La differenza, oltre che nell’aspetto e nella minore resa dei marroni, è nel loro sapore marcatamente dolce che ne fa l’ingrediente ideale per i Marron glacé, i marroni glassati la cui ricetta è contesa tra la provincia di Cuneo e la zona di Lione in Francia.

Matilde di Canossa: la signora delle castagne

Di Matilde di Canossa, Gran Contessa nata probabilmente (ma la storiografia è discorde) a Mantova nel 1046 e scomparsa a 69 anni a Bondeno di Roncore il 24 luglio 1115, si ricorda soprattutto l’episodio che la vide protagonista della pubblica umiliazione, nel gennaio del 1077, dell’Imperatore Enrico IV che, per ottenere il perdono di Papa Gregorio VII, attese tre giorni e tre notti al di fuori del Castello di Canossa col capo cosparso di cenere, vestito solo di un saio ed a piedi nudi. Da quell’episodio è scaturito il detto popolare: andare a Canossa, nel senso di piegare il capo di fronte ad un nemico.

Matilde, celebrata a Roma in San Pietro dal sepolcro del Bernini, fu una delle personalità femminili di maggiore spicco della sua epoca, capace di una grande indipendenza, di forti decisioni politiche, ma anche di tener conto delle esigenze di sopravvivenza alimentare della popolazione dei suoi vasti feudi.

A lei, in collaborazione con i monaci benedettini, si deve il metodo di coltivazione delle castagne detto «sesto matildico» che attraverso un’oculata distribuzione delle piante permetteva lo sviluppo e l’impollinazione dei castagni e la possibilità di coltivare al di sotto di essi, pur essendo alberi di notevoli dimensioni, erbe e foraggi.

Una donna risoluta, colta e illuminata, che fu tra i fondatori dell’Alma Mater Studiorum, l’Università di Bologna, e che ha dato il suo contributo anche allo sviluppo dell’alimentazione popolare.

Del castagno non si butta nulla

Prima dell’avvento dei cibi americani le castagne costituivano la più importante fonte di carboidrati delle popolazioni montane: «albero del pane» è stato definito a lungo il castagno.

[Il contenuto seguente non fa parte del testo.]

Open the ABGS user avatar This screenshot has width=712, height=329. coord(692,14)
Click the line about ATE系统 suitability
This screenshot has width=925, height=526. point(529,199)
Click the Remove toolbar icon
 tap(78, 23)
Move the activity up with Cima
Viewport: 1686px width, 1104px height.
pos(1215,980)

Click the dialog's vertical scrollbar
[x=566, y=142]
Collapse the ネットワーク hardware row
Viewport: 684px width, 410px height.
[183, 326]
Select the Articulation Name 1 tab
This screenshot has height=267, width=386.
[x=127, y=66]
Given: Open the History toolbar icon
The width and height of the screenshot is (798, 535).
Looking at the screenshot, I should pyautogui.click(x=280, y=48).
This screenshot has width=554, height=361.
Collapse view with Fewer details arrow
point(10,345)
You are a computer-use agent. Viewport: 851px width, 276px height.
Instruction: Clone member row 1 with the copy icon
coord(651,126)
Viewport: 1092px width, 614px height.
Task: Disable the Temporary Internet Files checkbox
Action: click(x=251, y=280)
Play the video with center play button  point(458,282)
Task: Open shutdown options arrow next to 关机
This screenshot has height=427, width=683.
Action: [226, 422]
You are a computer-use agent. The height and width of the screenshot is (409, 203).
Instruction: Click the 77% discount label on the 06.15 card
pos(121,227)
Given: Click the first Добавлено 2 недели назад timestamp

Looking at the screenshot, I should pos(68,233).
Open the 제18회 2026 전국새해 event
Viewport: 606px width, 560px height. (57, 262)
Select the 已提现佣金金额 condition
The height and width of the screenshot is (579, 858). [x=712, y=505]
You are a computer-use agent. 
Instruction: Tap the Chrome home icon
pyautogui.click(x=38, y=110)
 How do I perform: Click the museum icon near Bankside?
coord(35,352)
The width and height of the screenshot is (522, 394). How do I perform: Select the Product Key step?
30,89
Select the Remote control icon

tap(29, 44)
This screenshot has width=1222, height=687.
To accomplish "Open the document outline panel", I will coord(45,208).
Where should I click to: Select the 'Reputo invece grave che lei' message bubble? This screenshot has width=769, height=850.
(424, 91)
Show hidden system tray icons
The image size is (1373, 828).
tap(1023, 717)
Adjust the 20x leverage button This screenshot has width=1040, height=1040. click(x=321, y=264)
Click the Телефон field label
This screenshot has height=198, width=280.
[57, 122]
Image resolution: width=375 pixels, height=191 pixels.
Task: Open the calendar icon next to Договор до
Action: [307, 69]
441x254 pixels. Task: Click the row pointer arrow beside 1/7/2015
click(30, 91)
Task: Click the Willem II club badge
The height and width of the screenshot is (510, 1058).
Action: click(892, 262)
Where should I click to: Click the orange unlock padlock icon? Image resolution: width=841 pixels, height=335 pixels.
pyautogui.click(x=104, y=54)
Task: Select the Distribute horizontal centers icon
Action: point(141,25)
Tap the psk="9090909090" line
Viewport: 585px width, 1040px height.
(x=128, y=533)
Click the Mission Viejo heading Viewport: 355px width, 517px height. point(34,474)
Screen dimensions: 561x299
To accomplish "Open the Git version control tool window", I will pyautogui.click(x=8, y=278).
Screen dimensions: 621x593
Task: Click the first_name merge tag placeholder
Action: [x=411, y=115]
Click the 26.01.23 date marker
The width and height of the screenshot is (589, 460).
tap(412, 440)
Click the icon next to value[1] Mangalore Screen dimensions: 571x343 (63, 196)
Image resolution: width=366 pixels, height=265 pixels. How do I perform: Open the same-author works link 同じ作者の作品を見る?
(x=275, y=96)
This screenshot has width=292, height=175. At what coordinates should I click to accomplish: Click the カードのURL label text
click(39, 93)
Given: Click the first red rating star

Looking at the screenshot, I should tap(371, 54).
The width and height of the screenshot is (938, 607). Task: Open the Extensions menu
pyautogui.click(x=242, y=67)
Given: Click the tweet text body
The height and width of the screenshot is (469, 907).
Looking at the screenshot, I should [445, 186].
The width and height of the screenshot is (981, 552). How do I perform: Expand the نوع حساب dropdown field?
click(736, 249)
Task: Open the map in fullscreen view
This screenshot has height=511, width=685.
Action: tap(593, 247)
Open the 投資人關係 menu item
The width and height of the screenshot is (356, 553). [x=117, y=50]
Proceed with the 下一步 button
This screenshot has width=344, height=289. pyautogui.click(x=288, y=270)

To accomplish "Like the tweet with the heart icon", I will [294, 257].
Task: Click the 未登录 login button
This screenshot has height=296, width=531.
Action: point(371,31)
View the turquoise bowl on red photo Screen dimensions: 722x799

I Romani lo diffusero nell’Impero non solo per i suoi frutti, ma per i pregi del legno: resistente, robusto, adatto ad ogni uso.

Con le foglie secche si confezionavano i materassi, le bucce si utilizzavano, assieme alle foglie, come concime naturale ed essiccate erano il combustibile per l’essiccazione delle castagne indispensabile alla loro molitura.

Una pianta preziosa e millenaria: il suo esemplare italiano più antico, il Castagno dei cento cavalli alle pendici dell’Etna, ha 2200 anni.

Benedetta castagna regina di Novembre.